Crawl score = Indexed pages / Daily Googlebot requests

A score of 1-3 is considered healthy: Googlebot is visiting each page roughly every 1-3 days. A score above 10 means Googlebot is crawling infrequently relative to your indexed pages, and freshness signals are slow to update.[3]

Example: A site with 5,000 indexed pages and 1,500 daily crawl requests has a crawl score of 3.3 (healthy). A site with 20,000 indexed pages and 800 daily crawls has a score of 25 (problematic). The second site should aggressively reduce low-value URLs and improve internal linking to raise crawl demand for its most important pages.

Linki and crawl budget optimisation

The fastest way to improve crawl demand for your best pages is to fix your internal link architecture. Linki analyses your complete internal link graph to identify:

  • Orphan and near-orphan pages generating no crawl demand signal
  • Internal links pointing to 301 redirect chains (wasted crawl hops)
  • High-value pages that are under-linked relative to their business or organic importance
  • Pages that link to noindex or disallowed URLs (sending crawlers into dead ends)

By fixing these issues, you concentrate Googlebot's crawl capacity on the pages that matter most, accelerating indexing of new content and improving recrawl frequency for your most important existing pages.

Stop wasting Googlebot's visits on low-value pages

Linki maps your internal link graph, identifies crawl budget drains, and surfaces the fixes that concentrate crawl demand on your highest-priority pages.

Get Early Access to Linki

Frequently asked questions

What is crawl budget in SEO?

Crawl budget is the number of URLs Googlebot will crawl on your site within a given period. Google defines it as "the set of URLs that Google can and wants to crawl." It is determined by crawl capacity (how fast Googlebot can crawl without overloading your server) multiplied by crawl demand (how much Google wants to crawl specific URLs based on their importance and freshness signals).

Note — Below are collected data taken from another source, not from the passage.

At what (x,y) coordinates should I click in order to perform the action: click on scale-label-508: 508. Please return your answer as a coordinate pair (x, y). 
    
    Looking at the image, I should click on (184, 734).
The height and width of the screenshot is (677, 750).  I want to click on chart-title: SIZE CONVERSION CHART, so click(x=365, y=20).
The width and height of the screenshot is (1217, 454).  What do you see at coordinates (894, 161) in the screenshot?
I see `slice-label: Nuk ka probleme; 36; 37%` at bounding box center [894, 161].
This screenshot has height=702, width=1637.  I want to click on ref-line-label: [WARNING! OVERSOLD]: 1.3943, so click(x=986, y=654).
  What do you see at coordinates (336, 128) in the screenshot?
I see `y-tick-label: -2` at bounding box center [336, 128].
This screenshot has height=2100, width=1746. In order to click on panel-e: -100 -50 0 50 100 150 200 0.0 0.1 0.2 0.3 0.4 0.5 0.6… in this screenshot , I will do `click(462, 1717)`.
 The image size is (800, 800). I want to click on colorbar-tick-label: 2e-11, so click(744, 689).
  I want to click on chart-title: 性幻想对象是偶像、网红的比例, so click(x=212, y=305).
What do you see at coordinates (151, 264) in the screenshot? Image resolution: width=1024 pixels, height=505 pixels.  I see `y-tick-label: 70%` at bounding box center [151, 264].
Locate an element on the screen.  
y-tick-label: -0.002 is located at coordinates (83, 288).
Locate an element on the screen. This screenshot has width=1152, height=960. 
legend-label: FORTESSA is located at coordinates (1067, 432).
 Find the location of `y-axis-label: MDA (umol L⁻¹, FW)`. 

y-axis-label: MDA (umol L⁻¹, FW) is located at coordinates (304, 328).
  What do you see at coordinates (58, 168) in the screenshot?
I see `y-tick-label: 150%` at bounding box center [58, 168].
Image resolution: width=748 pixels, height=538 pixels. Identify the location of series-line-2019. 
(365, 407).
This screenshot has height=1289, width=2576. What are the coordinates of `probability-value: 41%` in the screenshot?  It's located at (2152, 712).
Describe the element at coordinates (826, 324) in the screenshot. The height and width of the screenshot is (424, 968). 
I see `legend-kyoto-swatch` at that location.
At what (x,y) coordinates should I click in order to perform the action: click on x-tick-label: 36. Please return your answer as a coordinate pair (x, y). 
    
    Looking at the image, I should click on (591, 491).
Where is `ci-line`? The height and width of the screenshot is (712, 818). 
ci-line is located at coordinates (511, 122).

How do I check crawl budget in Google Search Console?

In GSC, go to Settings (gear icon) and click "Crawl stats". This report shows total Googlebot requests over 90 days, broken down by response code and file type. To check crawl demand signals, use the "Pages" report under "Indexing" to identify "Discovered, currently not indexed" pages, which indicate URLs Googlebot has found but not prioritised for crawling.

What is a good crawl budget score?

A crawl score of 1-3 (indexed pages divided by daily crawl requests) is considered healthy, indicating Googlebot revisits each page roughly every 1-3 days. A score above 10 suggests Googlebot is crawling infrequently, and freshness signals may be slow to update. Sites with scores above 10 should focus on reducing low-value URLs and strengthening internal links to high-priority pages.

Does internal linking affect crawl budget?

Yes, significantly. Internal links are the primary mechanism through which Googlebot discovers pages and judges their crawl priority. Pages with many internal inlinks receive higher crawl demand and are revisited more frequently. Pages with zero or very few internal links (orphan and near-orphan pages) generate minimal crawl demand and may be crawled rarely or missed entirely. Improving internal link distribution is one of the most direct ways to optimise crawl budget for large sites.

Can crawl budget affect rankings?

Indirectly, yes. Crawl budget does not directly influence ranking algorithms, but pages that are crawled infrequently receive delayed indexing of updates, slower discovery of new content, and reduced freshness signals. For sites publishing time-sensitive content or frequent updates, poor crawl budget management translates directly into slower ranking improvements.